7. Now you can raise or lower the fan speeds. (What I did was save fan profiles so that I could use it later for automatically changing fan speeds for the GPU, either make 1 or more profiles for the speeds that you desire)

8. After saving profiles click on "ok" to exit the setting window, and now were back on the main RvTuner Window

9. Time to set up the HW monitoring feature of RvTuner. Do this by clicking on the customize button as we did earlier. And select the icon with the magnifying glass on a chip.

10. The hardware monitoring window should show, it has different graphs of sorts.

11. Now activate it via clicking on the Red recording icon like button. 
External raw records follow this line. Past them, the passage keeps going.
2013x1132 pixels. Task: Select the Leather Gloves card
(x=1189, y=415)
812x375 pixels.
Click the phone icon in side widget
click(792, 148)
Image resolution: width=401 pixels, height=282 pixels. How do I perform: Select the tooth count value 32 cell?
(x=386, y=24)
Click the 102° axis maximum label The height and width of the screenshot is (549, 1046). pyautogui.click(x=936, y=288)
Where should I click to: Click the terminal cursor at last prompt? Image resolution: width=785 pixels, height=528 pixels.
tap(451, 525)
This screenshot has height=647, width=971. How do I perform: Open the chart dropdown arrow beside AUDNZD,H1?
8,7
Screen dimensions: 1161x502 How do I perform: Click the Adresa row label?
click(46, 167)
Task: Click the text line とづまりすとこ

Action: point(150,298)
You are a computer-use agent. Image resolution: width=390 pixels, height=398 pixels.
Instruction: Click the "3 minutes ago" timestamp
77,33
12. Click on the setup button and we will now configure what Items you want it to show. Basically it's the setup for the HW Monitoring interface and if you want the values to be shown you could edit the settings there for font color and if you want them to show on the system tray.

13. After enabling the HW Monitoring tool, you can now close the window but don't stop the monitoring tool. We will now go to the "Launchers Tab" on the main riva tuner window.

14. Click on the green "+" button, to add your new launcher, then select regular item, next screen will show you which items you want to add. Specifically the fan profile, but 1st you have to name the launcher, EX: fan 75%, after naming the launcher the greyed out or disabled fields would now be active.

15. Tick the check box on "Associated Fan Profile", and then on the drop down menu select "low-level"

16. Now the dropdown for the fan profiles we made earlier are now selectable, choose the preferred fan speed you saved. Then click on the Ok button. 

(Repeat steps 14-16 if you have lots of fan profiles.)

17. After creating the launchers it's time to make them work via the Scheduler, go to that tab and then make a scheduling scheme via clicking the green "+".

18. A new window will appear and then you can edit the properties of the task name the task 1st. Then choose "item" from the drop down box beside "Launch", and then the name of the launcher item we made (so you won't confuse yourself just name the launchers with the speeds of the fan).

19.  Finally change the scheduling type via the drop down menu to "hardware monitoring range event", there you can see the data source on another drop down, and change it to "core temperature" and you can now set the range of temp on which the fan would speed up or slow down, or you can set it another way via using the Threshold and set a constant temp. (ex: gpu core 70c upward fan would run at 100% or vice versa for lower temps)

20. After setting this all up, make sure Rivatuner is on windows start up. also the hardware monitor should be enabled for this to take fully in effect.


Hope this helped, and if any1 sees flaws feel free to tell me , just tried to help this guide is from my experience in using Riva Tuner


----------



## Formula350 (Oct 4, 2008)

As nice as that all was Psycho lol I'd have to recommend using ATiTrayTools (ATT) and in the Hardware>Overclocking section, click the "Fan" tab tick "Include in Profile" and then select "Automatic depended on temperature". Proceed to fill in what you'd like for temps. Mines no HD series card, but my settings are in the attached pic.

To be fair, I think you actually need a profile first. To make it simple, if the clocks that are displayed in the Overclocking tab are what you game at, just save that as a profile. If you have 2D and 3D speeds like me, and ATT auto-switches for you, then I'll be happy to explain that for you (only 2 more steps and easy to do).


----------